Pour over in nude,soho,just for a change,a Colombian,lovely clean sweet fresh taste


----------



## bubbajvegas (Jan 26, 2013)

In the milk bar,soho,lovely espresso square mile Honduras marcala,

Missus looking miffed that I'm taking pics of machines again,looool


----------



## painty (Jul 25, 2011)

Wondering where the Milk bar got their fancypants cream coloured hopper lid and Mazzer badge from...

Great pictures, Bjv, thanks for posting them


----------



## coffeechap (Apr 5, 2012)

The badge is standard just has a chrome plate behind it.


----------



## lookseehear (Jul 16, 2010)

Milk bar is a regular for me. Had an espresso of the Honduras on Wednesday and loved it!


----------



## bubbajvegas (Jan 26, 2013)

lookseehear said:


> Milk bar is a regular for me. Had an espresso of the Honduras on Wednesday and loved it!
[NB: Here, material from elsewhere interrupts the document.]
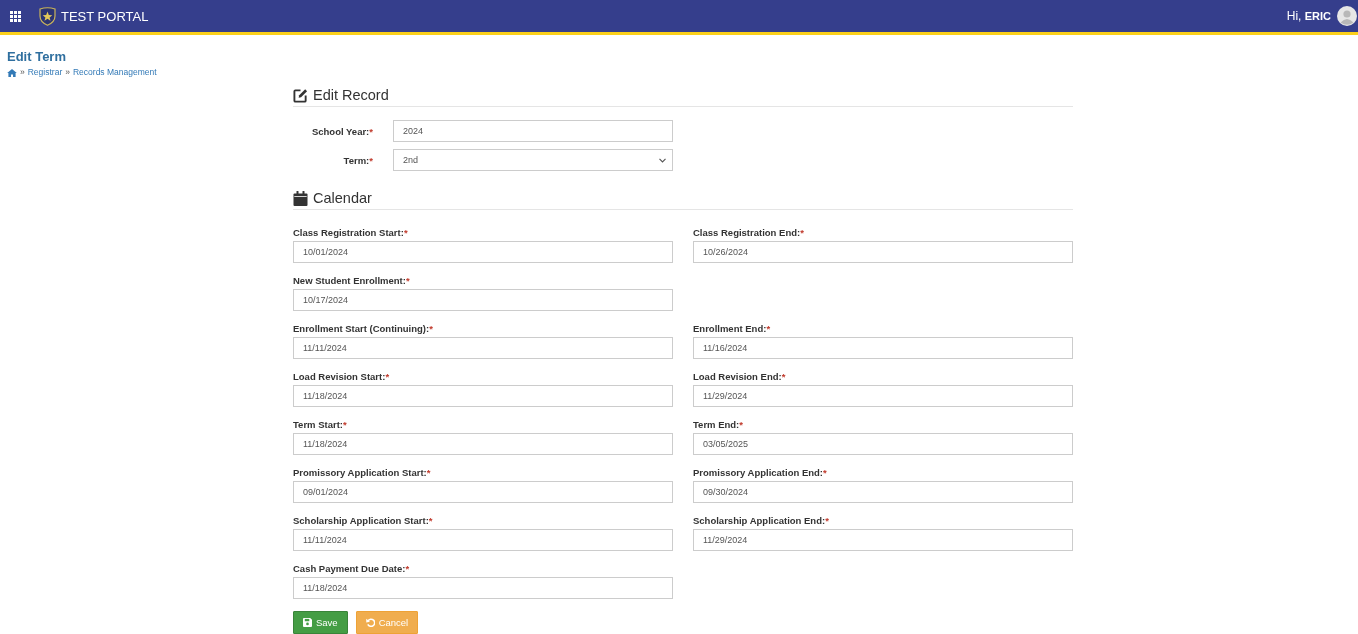 This screenshot has width=1358, height=634. Describe the element at coordinates (114, 72) in the screenshot. I see `breadcrumb-link: Records Management` at that location.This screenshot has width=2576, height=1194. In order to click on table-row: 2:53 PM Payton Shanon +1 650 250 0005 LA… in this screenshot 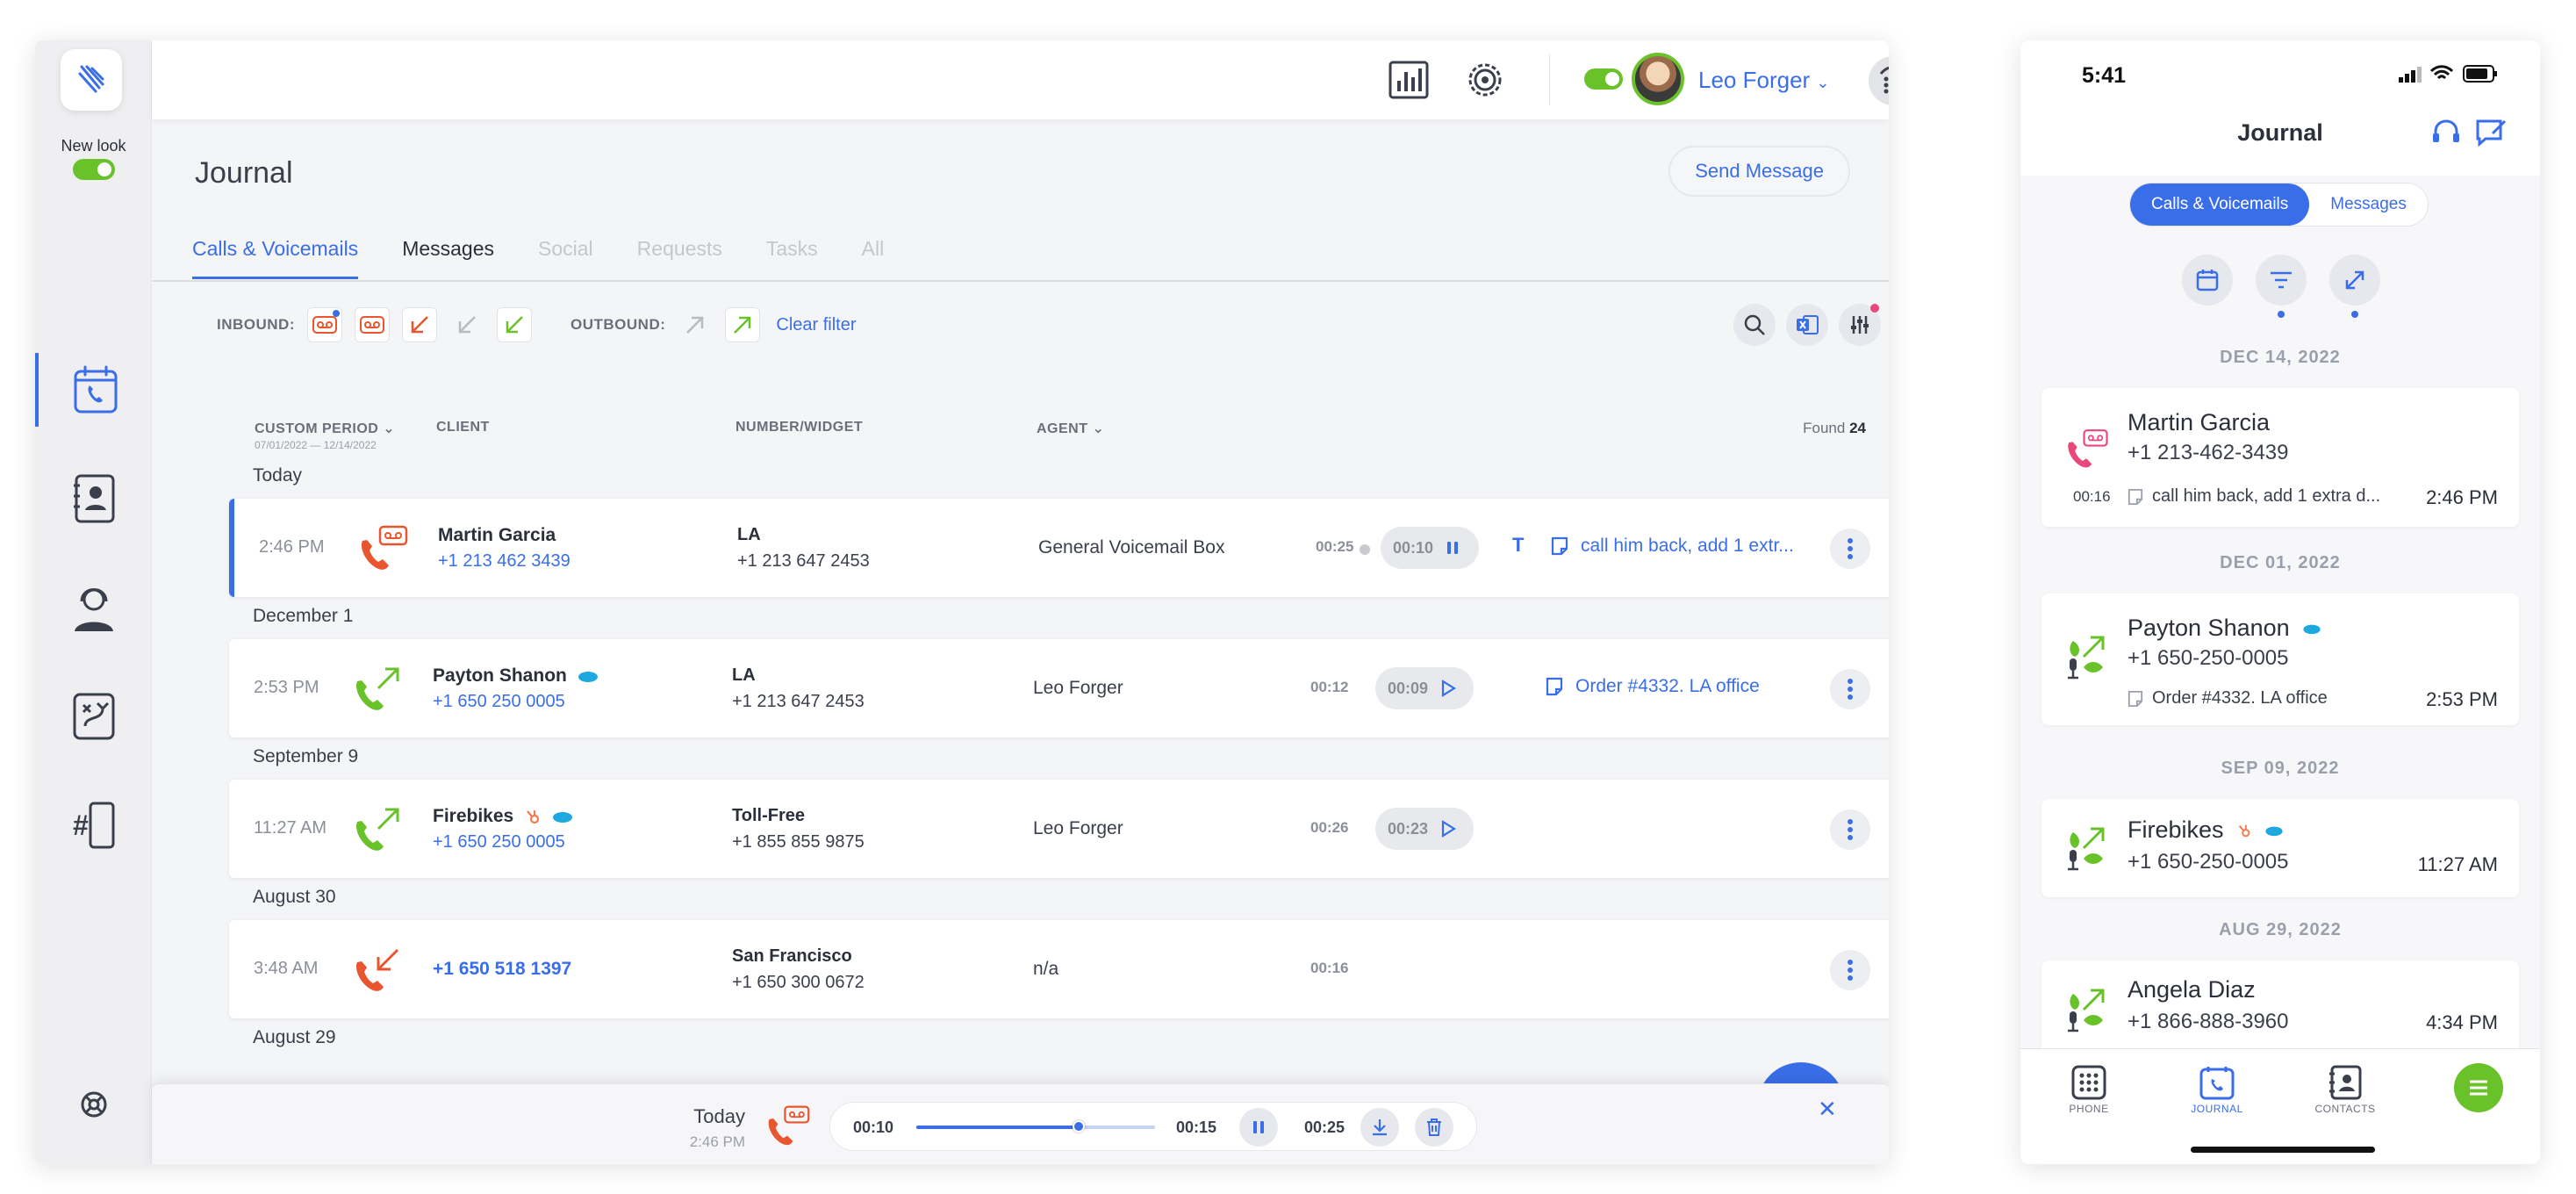, I will do `click(1059, 688)`.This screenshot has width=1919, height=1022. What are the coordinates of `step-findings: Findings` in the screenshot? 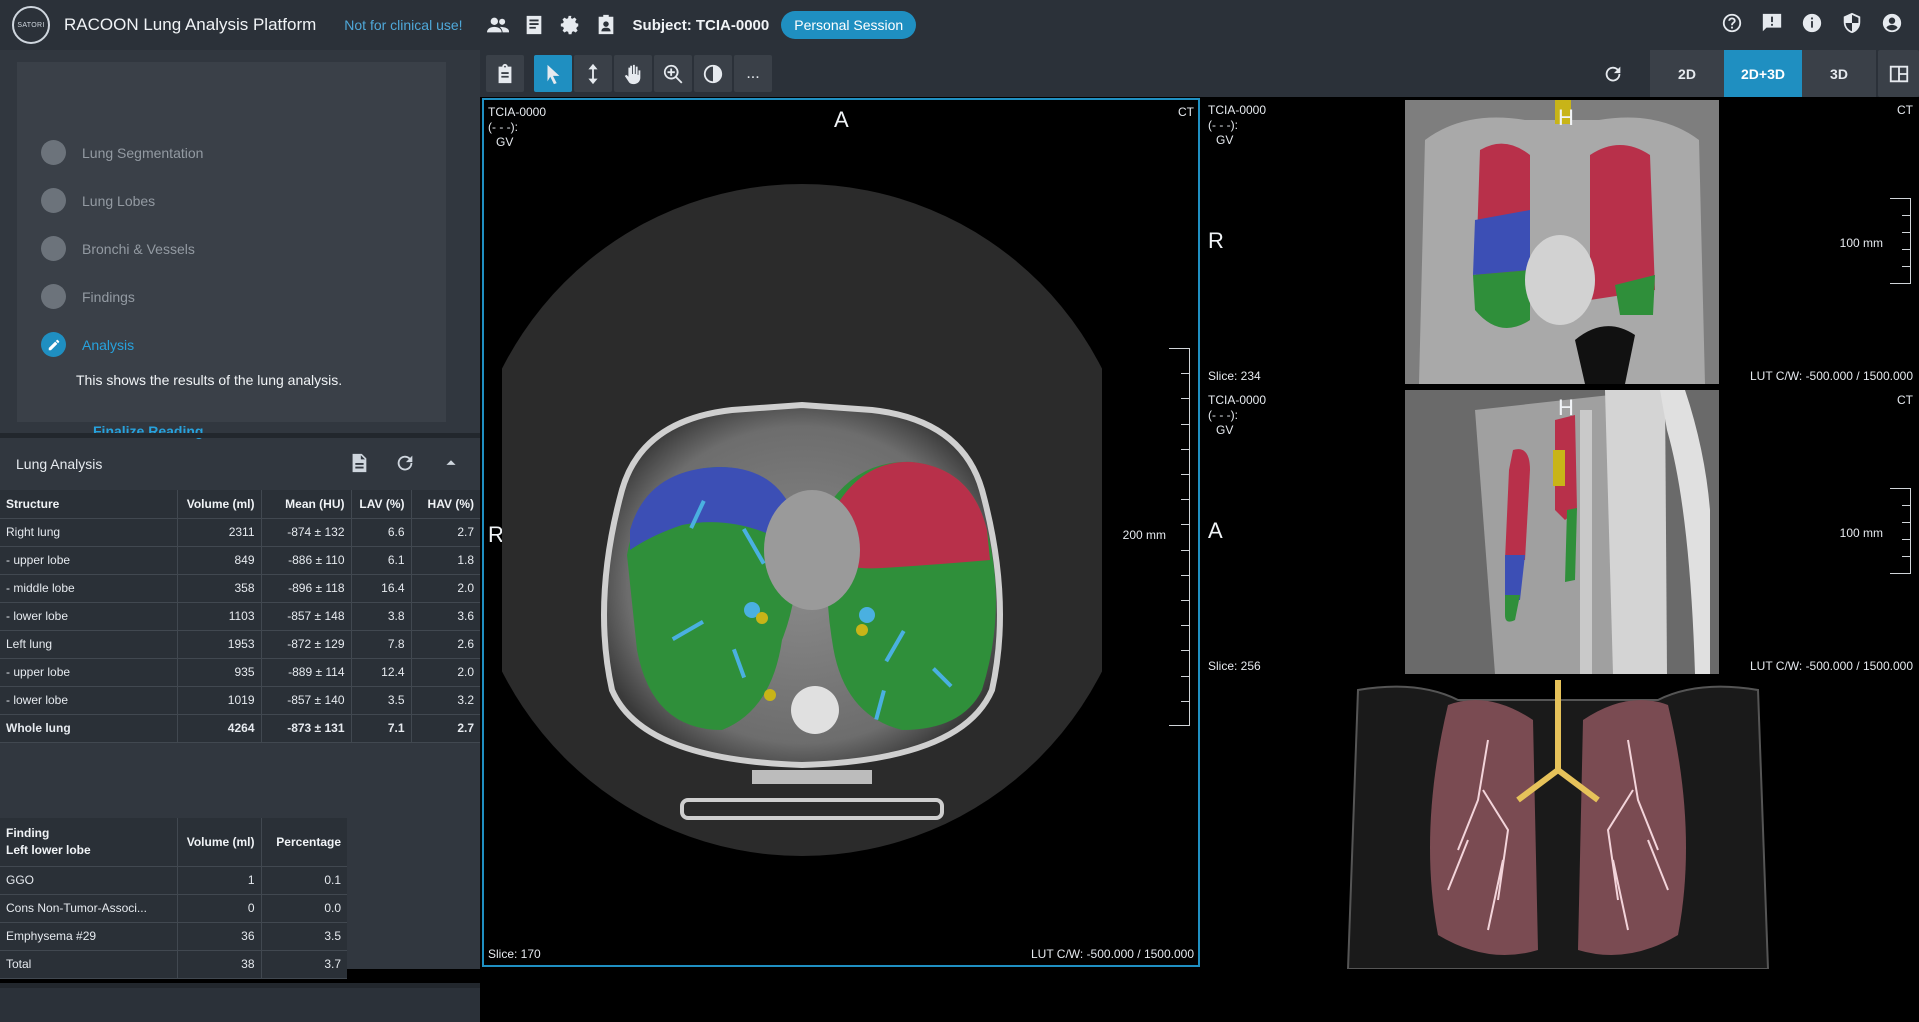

Yeah,cool spot,nice and relaxed pop in and pop out and the Honduras was a nice balanced acidity,bang on the money


----------



## bubbajvegas (Jan 26, 2013)

Hope your all enjoying the journey,called in at flat planet,carnaby,they've got a elektra barlume,beautiful machine but came for the flatbreads,killer food,fresh and gorgeous,recommended


----------



## bubbajvegas (Jan 26, 2013)

Ok do this will be the last entry as I'm all caffeined out and we come back up north later,workshop marylebone,another synesso but in a pretty blue,finca la Paz,fantastic and just about to order a cult of done,

#bouncingoffthewalls


----------



## bubbajvegas (Jan 26, 2013)

Oh man it was a good job I was all caffeined out,was hard to resist a bucket of latte tho


----------



## coffeechap (Apr 5, 2012)

Can't believe you didn't try the best place in town


----------



## painty (Jul 25, 2011)

Looks like all new mazzers have that square silver coloured riveted badge then - maybe that's what you were saying CC? - looks a lot better than the old one.

Talking of London, has anyone been to the Bramah Tea and Coffee museum (if it still exists)? One of those places I mean to visit but never get around to...


----------



## reneb (Nov 2, 2011)

coffeechap said:


> Can't believe you didn't try the best place in town


Which is?

And what's with the min 13 character posts? Is this a new forum feature?


----------



## iroko (Nov 9, 2012)

Cool weekend, thanks for the pictures


----------